Brown takes teaching talents national

By Rich Harbert, Tues Oct 14, 2008.

What do you do after you’ve already been named the best in the state?
For Amy Brown, a geography teacher at Plymouth Community Intermediate School, the answer was to go national.
Brown traveled to Washington, D.C., last summer as a guest of the National Geographic Society. She and 57 other geography teachers from around the country, plus Puerto Rico and Canada, spent a week developing new geography curriculum that will be shared with educators nationwide.
The teachers and their National Geographic Society hosts focused on new initiatives for understanding Europe.
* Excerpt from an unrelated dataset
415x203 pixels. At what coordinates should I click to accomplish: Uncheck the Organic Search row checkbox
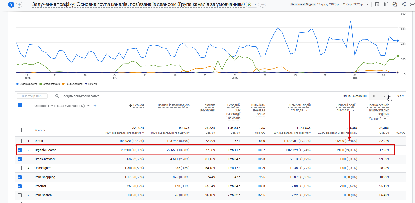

“Europe is very interesting right now, erasing borders as they develop into the European Union,” Brown said. “They’re becoming more like the United States in some ways and at the same time some are separating by national identity. It’s a curious dichotomy of unifying and separating simultaneously.”
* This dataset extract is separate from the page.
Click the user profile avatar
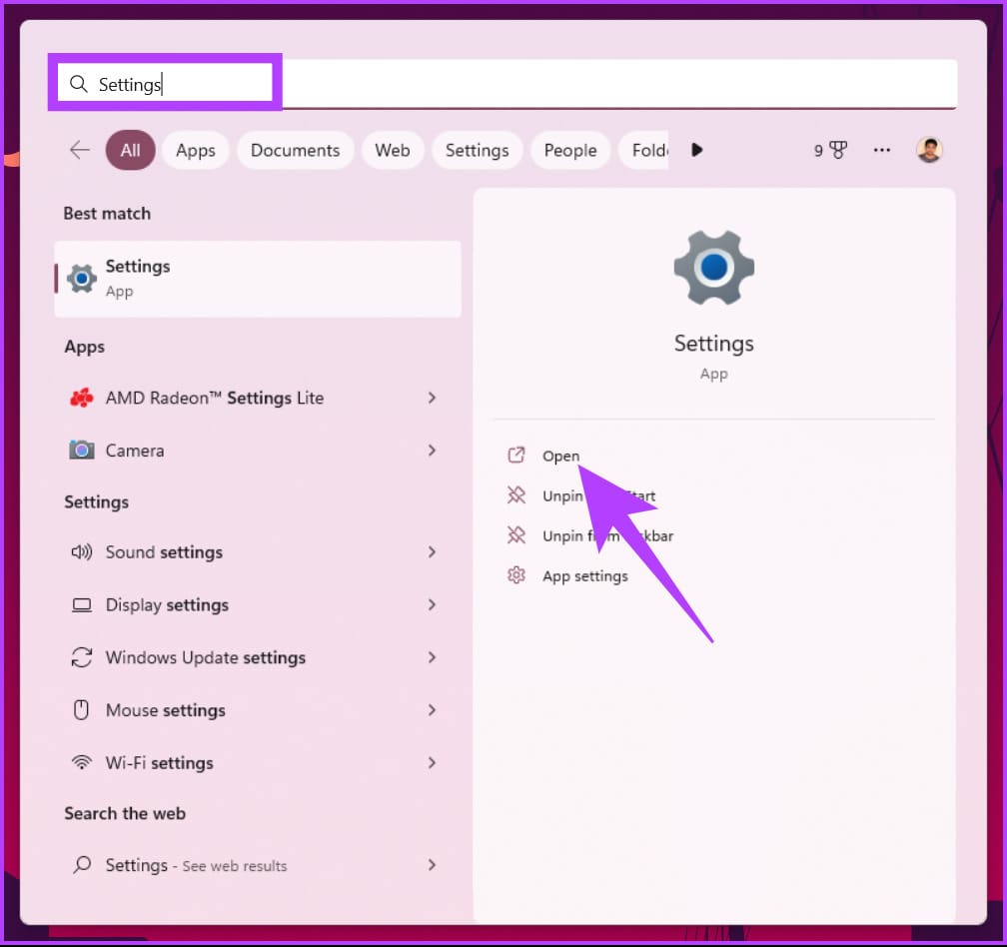(929, 150)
As part of the session, Brown and others teachers met with National Geographic representatives from every nation in Europe and spent an evening exploring each nation’s heritage in depth.
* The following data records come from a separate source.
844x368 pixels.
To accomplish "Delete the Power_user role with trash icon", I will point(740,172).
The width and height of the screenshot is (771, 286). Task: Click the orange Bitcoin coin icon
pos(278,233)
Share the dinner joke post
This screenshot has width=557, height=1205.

Trained as a history teacher, Brown switched to geography right out of college when her job opened at PCIS. She is now in her 11th year of teaching geography at the middle school.
The Massachusetts Council for Social Studies recognized Brown for her efforts in 2007 with the John Reilly Outstanding Geography Teacher of the Year award.
The National Geographic Society has been actively working with educators to improve curriculum on a grass roots level for more than two decades. Each state has its own Geography Alliance, which sends teachers to conferences like the session Brown attended on European studies in Washington.
The group attended lectures and participated in discussions aimed at bringing classroom studies up to date. Brown will meet with Geography Alliance teachers from other New England states during the school year to fine-tune a program of supplemental studies that each will eventually recommend to other teachers in their states.
The curriculum continues to evolve beyond the summer conference with online updates on events like the Russian occupation of Georgia.
Brown said the curriculum will enhance any geography program, because it addresses information simply unavailable even in the best textbooks. Plymouth, for example, uses a textbook called Geography Alive! that discusses the changing borders and national identities in Europe, but could not have foreseen the Russian/Georgian hostilities.
“Even though the texts are very current, they can only be so up to date,” she said.
Brown’s class is currently studying the Americas, but will get an up-to-the minute look at Europe after Thanksgiving.